Heimatschutz Zürich - Fundis gegen Realos?
Weichenstellen beim Zürcher Heimatschutz. Nach zehn Rücktritten aus dem Vorstand führt nun Paul Stopper interimsmässig die Organisation und verspricht heute im «Tages-Anzeiger», der Heimatschutz werde nicht konservativer, aber er werde seine Ziele wieder gemäss Statuten verfolgen.
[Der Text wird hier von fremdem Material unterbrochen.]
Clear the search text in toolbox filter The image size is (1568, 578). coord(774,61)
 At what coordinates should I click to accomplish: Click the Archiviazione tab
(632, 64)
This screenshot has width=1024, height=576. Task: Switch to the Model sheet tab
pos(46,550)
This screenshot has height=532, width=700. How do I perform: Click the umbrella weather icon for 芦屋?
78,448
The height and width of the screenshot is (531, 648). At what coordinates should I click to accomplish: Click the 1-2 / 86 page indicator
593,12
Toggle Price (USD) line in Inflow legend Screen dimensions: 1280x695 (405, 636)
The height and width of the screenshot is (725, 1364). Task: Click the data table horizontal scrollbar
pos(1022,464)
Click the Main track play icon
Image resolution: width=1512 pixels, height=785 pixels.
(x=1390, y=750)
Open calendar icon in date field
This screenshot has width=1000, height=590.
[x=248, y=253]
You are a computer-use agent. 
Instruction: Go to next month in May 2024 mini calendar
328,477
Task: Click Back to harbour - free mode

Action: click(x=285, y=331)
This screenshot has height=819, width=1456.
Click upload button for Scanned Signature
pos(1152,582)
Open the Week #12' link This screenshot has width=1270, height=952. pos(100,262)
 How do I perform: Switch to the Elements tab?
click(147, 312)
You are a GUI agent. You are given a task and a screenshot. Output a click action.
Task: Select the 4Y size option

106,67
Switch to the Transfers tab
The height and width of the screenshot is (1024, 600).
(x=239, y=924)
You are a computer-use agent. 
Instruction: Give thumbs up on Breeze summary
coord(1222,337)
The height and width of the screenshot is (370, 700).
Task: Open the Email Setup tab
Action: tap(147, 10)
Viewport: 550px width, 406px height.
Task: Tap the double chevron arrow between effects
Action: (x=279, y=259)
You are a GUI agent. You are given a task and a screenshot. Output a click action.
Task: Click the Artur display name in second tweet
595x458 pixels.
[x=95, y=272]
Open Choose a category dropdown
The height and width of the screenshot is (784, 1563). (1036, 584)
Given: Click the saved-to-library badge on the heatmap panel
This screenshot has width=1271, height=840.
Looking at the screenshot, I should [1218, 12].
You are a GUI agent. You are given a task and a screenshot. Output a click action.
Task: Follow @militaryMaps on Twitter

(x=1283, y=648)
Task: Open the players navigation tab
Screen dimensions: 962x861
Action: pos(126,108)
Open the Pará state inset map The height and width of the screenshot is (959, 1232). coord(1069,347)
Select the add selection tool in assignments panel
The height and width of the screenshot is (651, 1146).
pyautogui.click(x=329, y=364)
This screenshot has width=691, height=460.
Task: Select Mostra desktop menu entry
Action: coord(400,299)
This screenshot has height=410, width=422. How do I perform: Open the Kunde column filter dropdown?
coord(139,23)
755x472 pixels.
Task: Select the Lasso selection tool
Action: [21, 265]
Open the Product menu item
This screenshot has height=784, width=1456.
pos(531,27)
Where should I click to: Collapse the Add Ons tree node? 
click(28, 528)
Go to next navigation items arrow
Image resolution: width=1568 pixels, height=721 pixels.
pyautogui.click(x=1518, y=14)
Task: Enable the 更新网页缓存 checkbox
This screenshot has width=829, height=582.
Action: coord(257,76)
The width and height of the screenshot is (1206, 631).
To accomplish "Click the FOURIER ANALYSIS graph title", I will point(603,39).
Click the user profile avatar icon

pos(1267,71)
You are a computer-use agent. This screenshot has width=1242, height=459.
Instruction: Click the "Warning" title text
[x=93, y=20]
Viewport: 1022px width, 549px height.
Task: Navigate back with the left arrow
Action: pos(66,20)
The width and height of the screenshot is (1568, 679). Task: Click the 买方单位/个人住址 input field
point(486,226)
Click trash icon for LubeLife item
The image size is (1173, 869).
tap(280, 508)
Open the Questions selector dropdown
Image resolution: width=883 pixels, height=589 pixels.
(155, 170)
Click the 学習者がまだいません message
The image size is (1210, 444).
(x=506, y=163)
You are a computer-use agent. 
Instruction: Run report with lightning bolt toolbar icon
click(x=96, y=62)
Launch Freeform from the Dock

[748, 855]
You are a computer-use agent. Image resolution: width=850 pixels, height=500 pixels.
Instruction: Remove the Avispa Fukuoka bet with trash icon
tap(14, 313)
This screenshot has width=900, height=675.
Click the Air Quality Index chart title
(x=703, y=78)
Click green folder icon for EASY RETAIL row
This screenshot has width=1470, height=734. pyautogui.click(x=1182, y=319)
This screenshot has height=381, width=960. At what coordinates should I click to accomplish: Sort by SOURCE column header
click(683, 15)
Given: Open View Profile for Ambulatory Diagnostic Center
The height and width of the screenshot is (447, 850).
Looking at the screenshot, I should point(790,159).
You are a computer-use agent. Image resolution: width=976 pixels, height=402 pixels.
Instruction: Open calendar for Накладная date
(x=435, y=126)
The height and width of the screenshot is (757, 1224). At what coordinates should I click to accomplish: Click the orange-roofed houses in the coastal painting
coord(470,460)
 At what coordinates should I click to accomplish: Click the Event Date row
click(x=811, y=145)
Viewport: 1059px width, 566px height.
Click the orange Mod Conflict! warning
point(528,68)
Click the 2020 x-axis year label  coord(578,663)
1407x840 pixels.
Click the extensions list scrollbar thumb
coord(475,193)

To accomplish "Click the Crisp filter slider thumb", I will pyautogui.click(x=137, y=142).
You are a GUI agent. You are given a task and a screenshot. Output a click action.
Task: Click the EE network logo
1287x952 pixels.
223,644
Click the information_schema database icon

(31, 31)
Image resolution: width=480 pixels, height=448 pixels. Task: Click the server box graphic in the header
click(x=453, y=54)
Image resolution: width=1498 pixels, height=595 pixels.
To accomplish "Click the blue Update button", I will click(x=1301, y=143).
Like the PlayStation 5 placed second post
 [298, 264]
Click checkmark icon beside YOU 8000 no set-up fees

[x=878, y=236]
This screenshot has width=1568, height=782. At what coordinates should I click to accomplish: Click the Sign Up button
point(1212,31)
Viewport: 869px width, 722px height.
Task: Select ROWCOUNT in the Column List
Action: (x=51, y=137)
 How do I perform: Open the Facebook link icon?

Auslöser der personellen Rochade war die Erweiterung des Landesmuseums. Der Vorstand hatte mit 9:3 Stimmen einen Rekurs beschlossen, doch der zurückgetretene Präsident Marcel Knörr hatte ihn nicht eingereicht. Innerhalb der Organisation gab es divergierende Meinungen zum Landesmuseum-Erweiterungsprojekt der Architekten Christ und Gantenbein und über die Rekurs-Politik.
Tendenziell dürfte diese Entwicklung dazu führen, dass im Kanton Zürich weniger Bauten aus den Schutzinventaren entlassen werden. Der Heimatschutz wird sich unter neuer Führung verstärkt für eine konservative Interpretation der Denkmalschutz-Vorgaben und der entsprechenden Gesetze des Kantons einsetzen.
Der zurückgetretene Heimatschutzpräsident Marcel Knörr über die Spaltung des Vereins: «Jeder Rekurs kostet uns Geld und schadet dem Image» (NZZ vom 9.10.2008)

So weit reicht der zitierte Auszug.